En 1968, les Beatles sont au sommet de leur art. Après s’être imposés comme les rois du Rock n’Roll et du Rythm and Blues, ils ont révolutionné le monde de la Pop en sortant un brelan d’albums qui sont entrés dans l’histoire de la musique contemporaine : Rubber Soul, Revolver et Sergent Pepper… cette Pop tintée de psychédélisme.
Et, en cette année de 1968, les Beatles peuvent tout se permettre ! Même sortir ce voyage psyché qu’est Magical Mystery Tour, assorti d’un film pour la télévision… Même faire un dessin animé pour Yellow Submarine. Même enregistrer pour la première fois en Mondiovision et en direct Live All You Need Is Love. Même créer une société, Apple Corps, à but commercial et philanthropique, qui allait créer de nombreuses tensions financières au sein du groupe.

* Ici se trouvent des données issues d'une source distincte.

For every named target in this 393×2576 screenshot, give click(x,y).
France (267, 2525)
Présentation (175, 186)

En 1968 les Beatles sont aussi au bout du rouleau : ils ont arrêté les concerts depuis 1966, leur manager et mentor Brian Epstein étant mort l’année précédente… Ils décident alors de faire un break en partant en Inde chez le Maharishi Mahesh Yogi, personnage ô combien controversé et qui fût le gourou de tant de stars du showbiz. De l’avis d’Allen Ginsberg, ce Maharishi dispensait une vulgarisation des méthodes traditionnelles et demandait une contribution financière à ses élèves, alors que les enseignements étaient gratuits. Mais qu’importe, les Beatles se retrouveront avec d’autres personnalités telles que Donovan, Mia Farrow et sa sœur Prudence en ce printemps 1968. Et c’est durant ce séjour « spirituel » que Lennon et McCartney composeront la majorité des chansons du futur album. Ringo et Paul étant les premiers à partir.
C’est donc dans ce contexte de 1968 que les Beatles vont enregistrer leur neuvième album : l’album de la discorde. Le début de la fin et, paradoxalement, leur troisième plus gros succès commercial.

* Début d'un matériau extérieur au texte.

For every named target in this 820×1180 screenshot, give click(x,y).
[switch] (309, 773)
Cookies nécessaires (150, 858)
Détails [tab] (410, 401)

L’album sera celui de toutes les tensions : présence de Yoko Ono. Départ impromptu de Geoff Emerick, leur ingénieur du son historique, écœuré des sessions d’enregistrement d’Ob-la-di Obladaet Revolution, répétées jusqu’à ne plus les supporter. Et surtout, départ de Ringo pour des vacances en Sardaigne ! Ne trouvant plus sa place au sein du groupe et ne se voyant pas à la hauteur, il quittera le groupe momentanément. Quand il reviendra, les 3 autres auront recouvert sa batterie de roses. Les tensions sont donc telles qu’il leur faudra 3 studios, la plupart des morceaux étant enregistrés par un Beatles, les autres venant en guise d’accompagnateurs… Et beaucoup de chutes de ces sessions se retrouveront, ce n’est sans doute pas un hasard, dans leurs premiers albums solos.
Il faut dire que, musicalement, McCartney, Lennon et Harrison vont envoyer beaucoup de morceaux de hautes volées, quelques morceaux plus faiblards (quasiment des démos !) et tout cela dans un patchwork musical qui part dans tous les sens : 30 morceaux pour leur premier et seul double album. Musicalement, exit la complexité d’un Sergent Pepper, retour aux sources et aux basiques du Rock : la guitare acoustique sera l’instrument de prédilection dans la composition (notamment en Inde).
McCartney va se fendre de styles très divers : Rock n’Roll pour Birthday et Back in the Ussr, clin d’œil à Back In The Usa de Chuck Berry. Ballade acoustique avec Blackbird, I will. Ska : Ob-la-di. Comptine Country : Rocky Raccoon. Ragtime : Martha My Dear. Music-Hall : Honey Pie… Tout n’est pas du meilleur niveau, mais Paul va créer le morceau précurseur du Heavy Metal : Helter Skelter. Ce morceau durait à l’origine une vingtaine de minutes et sera coupé. On peut même entendre Ringo hurler à la fin « I’ve got blisters on my fingers ! » après la 18ème prise ! Paul composant ce morceau en réaction au I Can See For Miles des Who, qu’il trouvait vulgaire et conventionnel…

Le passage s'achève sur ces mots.